Monday, March 23, 2015

Night of the Living RBAM

Parental Warning: Young children may find this post very disturbing.  For that matter, older children will as well – especially those who have been involved in NERC CIP compliance for a few years.

There was very little lamentation or gnashing of teeth when NERC CIP Version 5 did away with the RBAM - Risk-Based Assessment Methodology – and replaced it with the bright-line criteria.   Of course, FERC hated the RBAM because it allowed the entity to develop their own criteria for identifying assets that were critical to the BES (which is why they ordered NERC to develop bright-line criteria in Order 706).  And while I think some entities liked the – ahem – freedom that the RBAM gave them in identifying their Critical Assets, I think the majority were happy that there were now definite (or at least that was the idea) criteria for identifying “big iron” in scope for CIP.   There can be no more complaints about utilities that shirked their duty to secure their important assets; from now on, the entity just has to say, “We are just following the criteria in Attachment 1”.

However, I have some disturbing news: It seems we should have not only buried the RBAM, but driven a stake through its heart and sealed it in a lead-lined coffin.  For it appears the RBAM may not be really dead after all and may have returned from its grave, ready to wreak havoc on the living as they try to comply with CIP Version 5.  Below is the text of a frantic call I received late one night from a compliance person at a major electric utility.  The call ended very abruptly, and I have not been able to contact that person since then.  I am quite worried for him, and have been double-locking my door in the fear that whatever happened to him might happen to me as well.

“I have been reading your posts religiously, and I have taken to heart your constant repetition of the idea that, while there are two main approaches to BES Cyber System Identification – top-down and bottom-up - the only method that is actually mandated[i] in CIP-002-5.1 R1 is the bottom-up one.  In that method, the entity needs to start by identifying which Cyber Assets meet the definition of BES Cyber Asset; they then need to identify BES Cyber Systems that include one or more BCAs – and every BCA must be included in at least one BCS.  Note there is nothing mentioned about the BES Reliability Operating Services (BROS) in this approach.

“The other approach is the top-down one, which starts with identifying the BROS that are fulfilled by the asset or Facility in question, then identifying the systems that fulfill one or more BROS for the asset or Facility.  The systems on this list that have a 15-minute impact on the BES are BES Cyber Systems.
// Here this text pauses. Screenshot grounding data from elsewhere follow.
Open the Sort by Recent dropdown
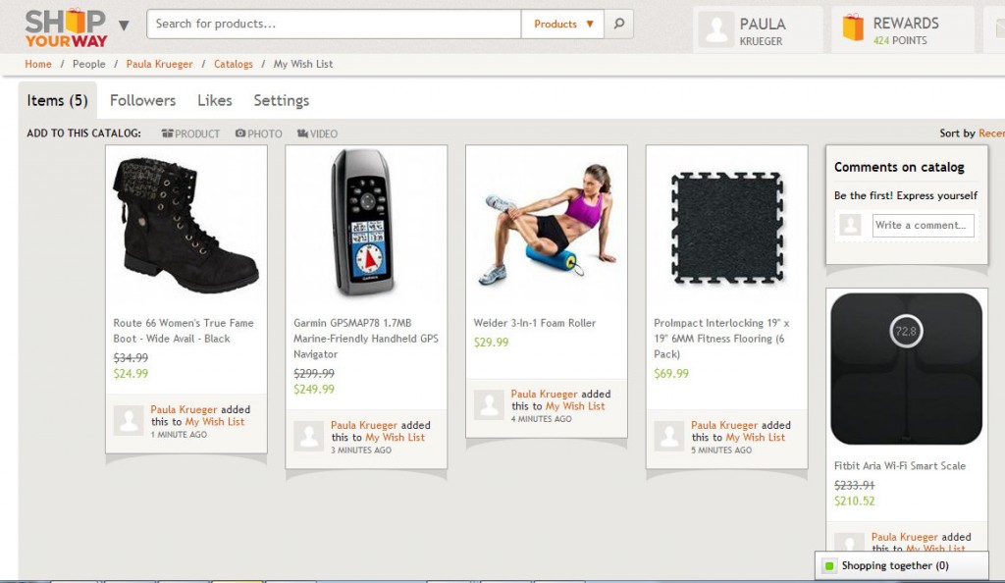The width and height of the screenshot is (1005, 583). pos(991,133)
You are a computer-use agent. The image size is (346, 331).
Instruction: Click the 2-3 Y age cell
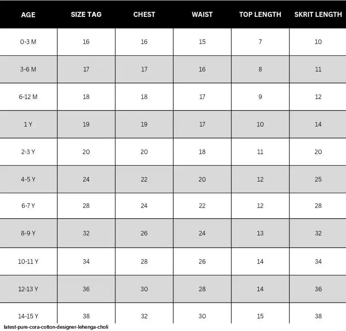[x=28, y=152]
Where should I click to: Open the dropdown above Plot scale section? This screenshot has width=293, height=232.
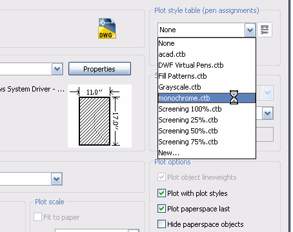(57, 179)
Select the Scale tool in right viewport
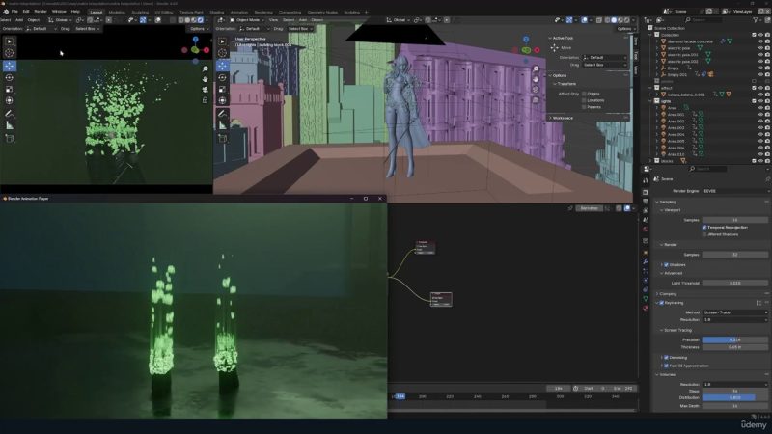 (x=223, y=89)
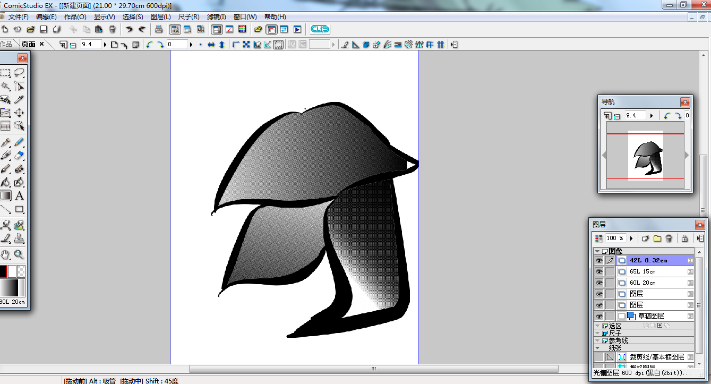This screenshot has width=711, height=384.
Task: Pick the Text tool (A icon)
Action: tap(19, 196)
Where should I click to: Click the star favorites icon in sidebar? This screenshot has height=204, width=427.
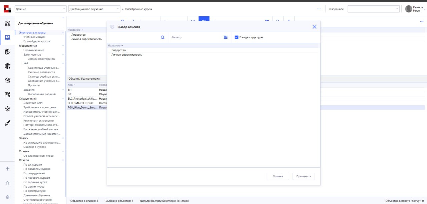(7, 183)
The only problem with this approach is that it is in no way required by CIP-002-5.1 R1, while the bottom-up approach is.

“Unfortunately, it seems that many in the industry – and probably the majority of auditors, at least at the moment – believe that the top-down approach is the only way to identify BCS.  I have tried to challenge these people by asking them where in R1 it says to use that approach; until recently, nobody has been able to do this (although in the first draft of CIP v5 in 2011, the BROS were included in the BCA definition, and thus were the only approach allowed by R1; they were moved to the Guidance section with the second draft and were no longer part of R1).  But at the same time, nobody wants to stop believing that use of the BROS is required by R1.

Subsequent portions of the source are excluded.